• _About this task_
Once the line with "Terms of Service (517, 2477)" is found, write it out along with each later line exactly, through the end of the entries, skipping every picture.

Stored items
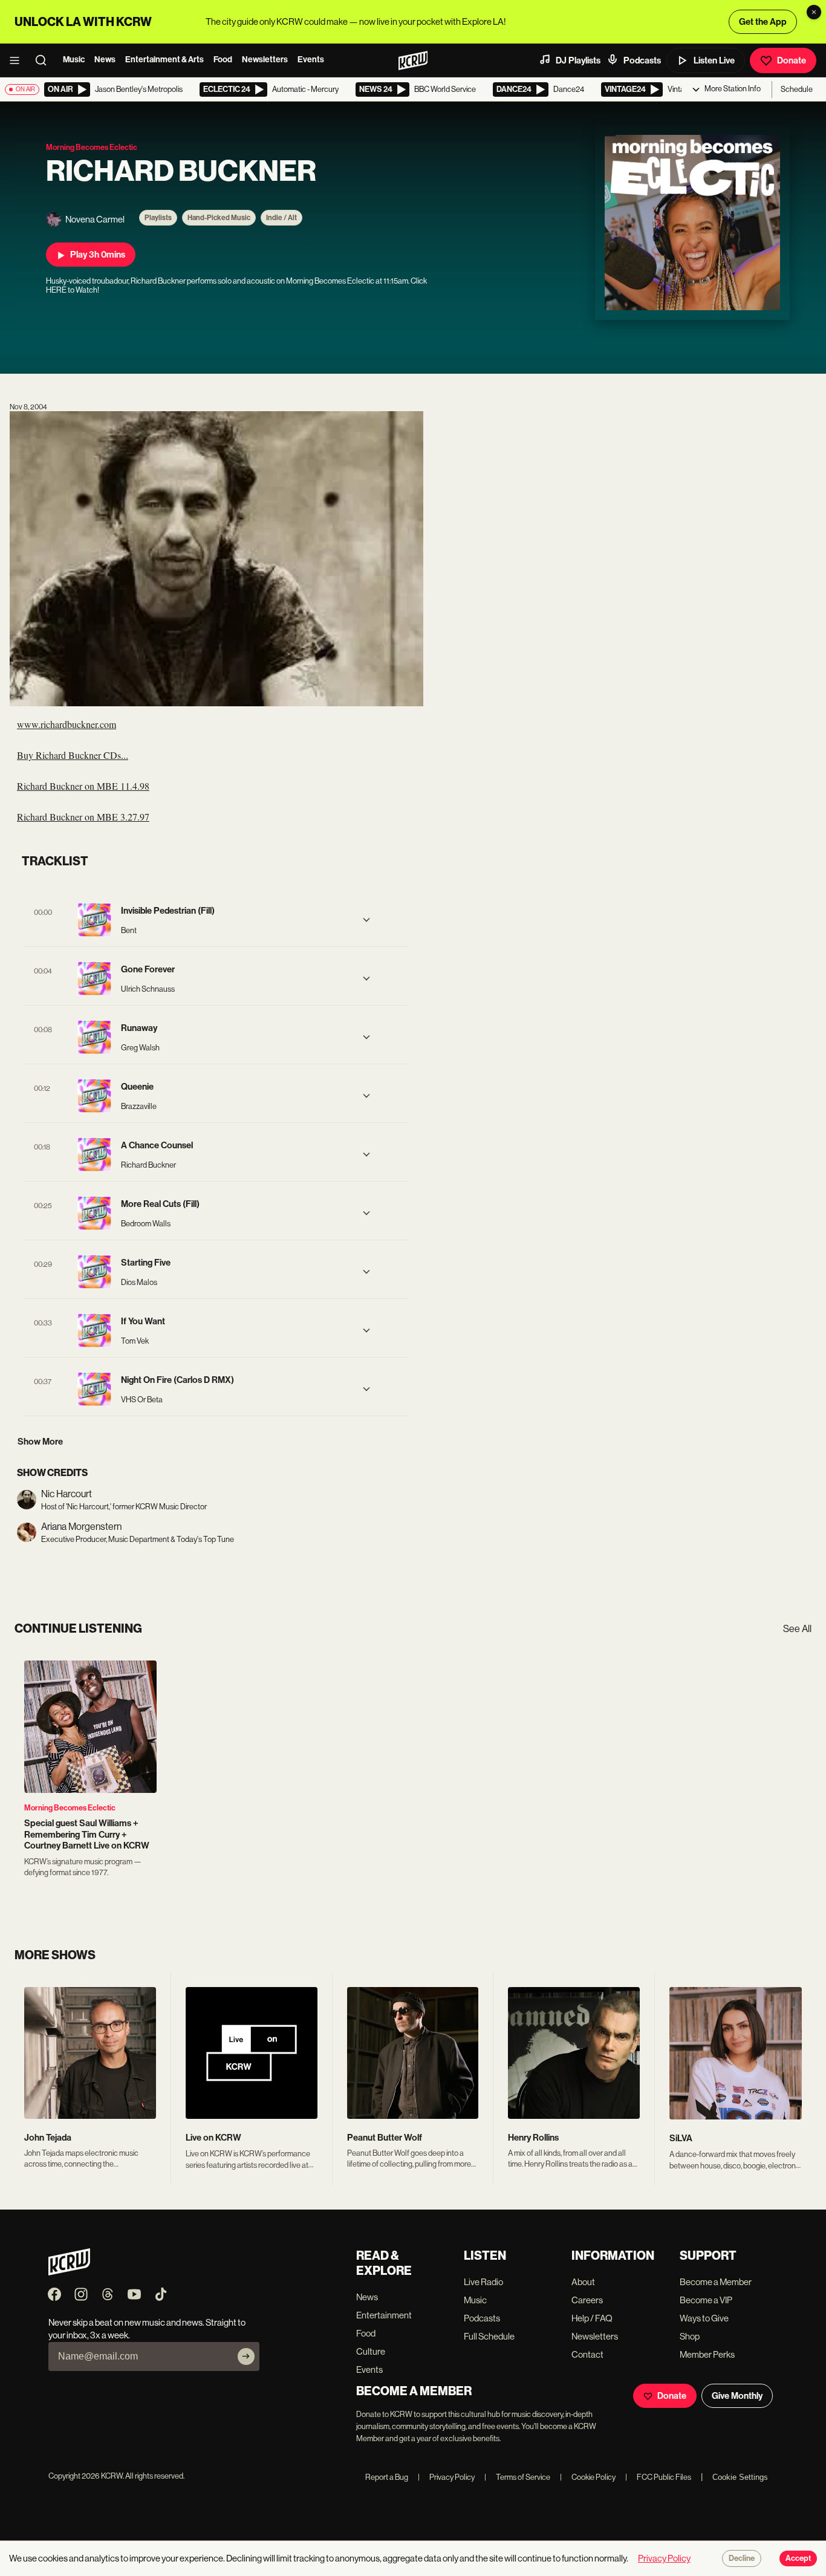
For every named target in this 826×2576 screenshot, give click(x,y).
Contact (587, 2354)
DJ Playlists (578, 60)
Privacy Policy (446, 2477)
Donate (791, 60)
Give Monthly (737, 2395)
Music (74, 59)
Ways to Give (704, 2318)
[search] (44, 60)
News (104, 59)
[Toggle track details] (366, 919)
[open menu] (18, 60)
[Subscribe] (246, 2356)
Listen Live (714, 60)
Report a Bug (386, 2477)
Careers (587, 2300)
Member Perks (707, 2354)
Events (311, 59)
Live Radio (483, 2282)
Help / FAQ (592, 2318)
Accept (798, 2558)
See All (797, 1628)
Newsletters (265, 59)
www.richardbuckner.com (66, 724)
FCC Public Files (658, 2477)
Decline (742, 2558)
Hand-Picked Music (218, 217)
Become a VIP (706, 2300)
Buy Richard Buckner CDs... (72, 755)
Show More (40, 1441)
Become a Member (716, 2282)
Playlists (158, 217)
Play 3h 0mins (97, 254)
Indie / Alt (281, 217)
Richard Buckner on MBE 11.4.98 (83, 785)
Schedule (797, 89)
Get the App (763, 21)
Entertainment (384, 2315)
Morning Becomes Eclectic (69, 1807)
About (583, 2282)
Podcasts (642, 60)
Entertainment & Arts (164, 59)
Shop (690, 2336)
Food (222, 59)
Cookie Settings (740, 2477)
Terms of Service (517, 2477)
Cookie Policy (588, 2477)
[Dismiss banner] (814, 12)
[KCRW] (69, 2272)
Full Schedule (489, 2336)
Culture (370, 2351)
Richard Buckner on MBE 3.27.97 (83, 816)
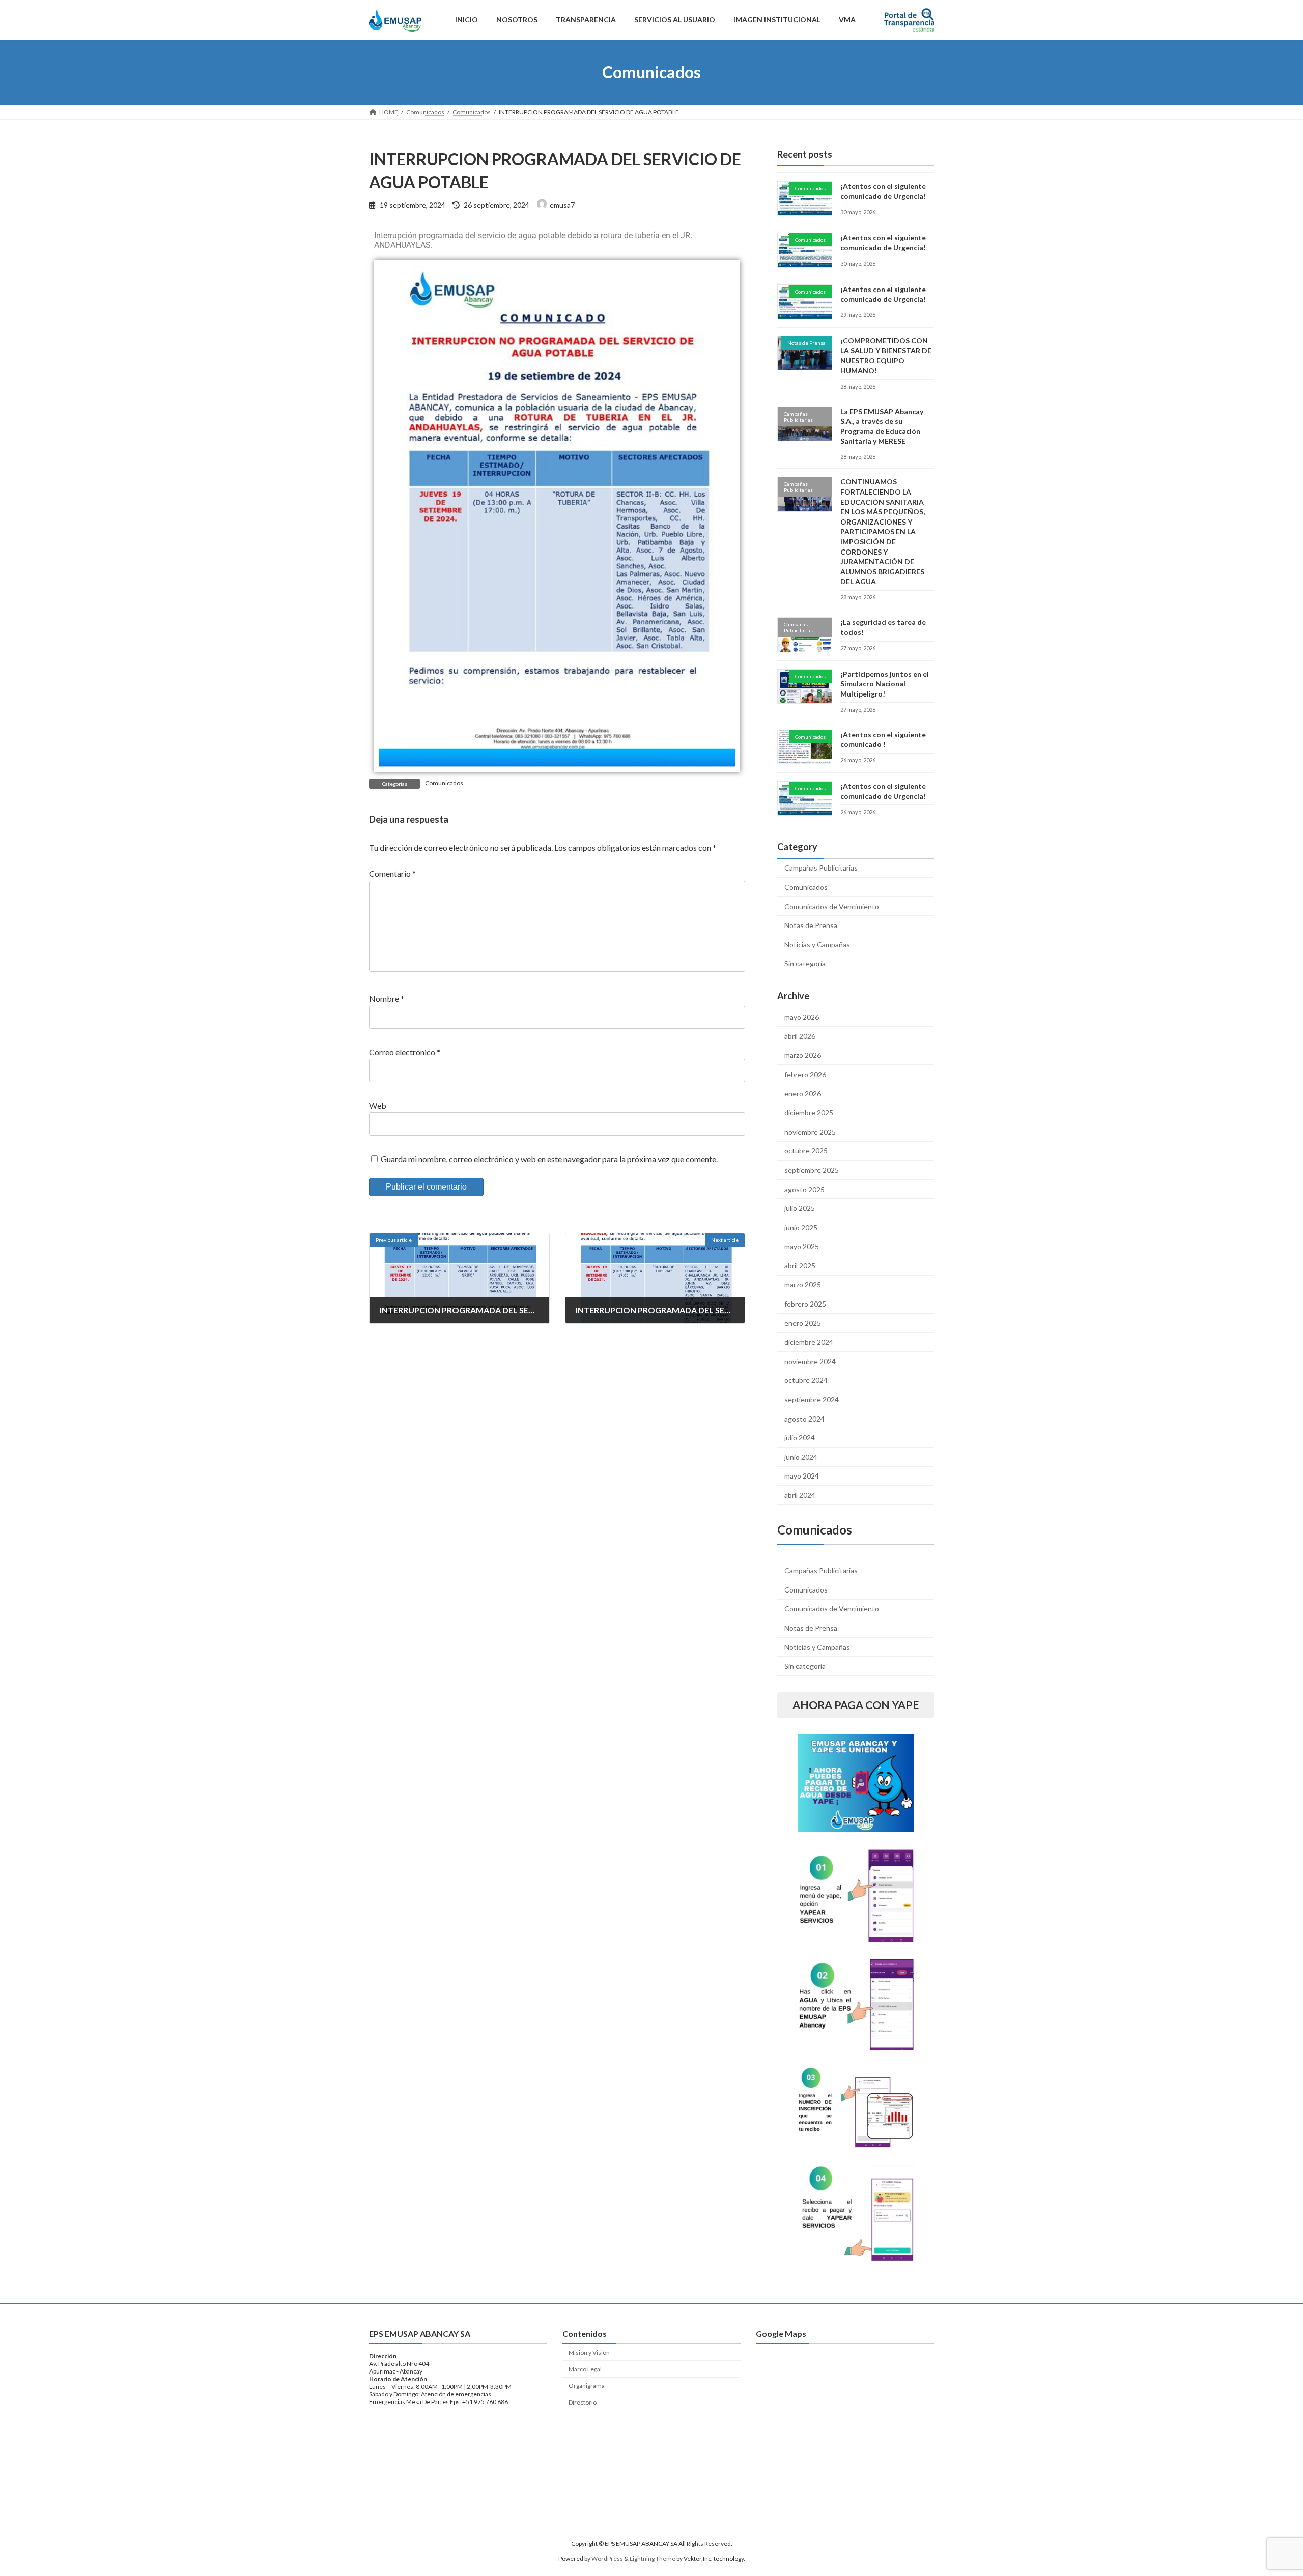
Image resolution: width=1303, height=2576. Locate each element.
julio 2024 (799, 1437)
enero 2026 (802, 1093)
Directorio (583, 2402)
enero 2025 (802, 1323)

• _Answer below_
Terms of Service (517, 2477)
Cookie Policy (588, 2477)
[Dismiss banner] (814, 12)
[KCRW] (69, 2272)
Full Schedule (489, 2336)
Culture (370, 2351)
Richard Buckner on MBE 3.27.97 (83, 816)
Image resolution: width=1303, height=2576. Locate each element.
julio 2024 (799, 1437)
enero 2026 (802, 1093)
Directorio (583, 2402)
enero 2025 (802, 1323)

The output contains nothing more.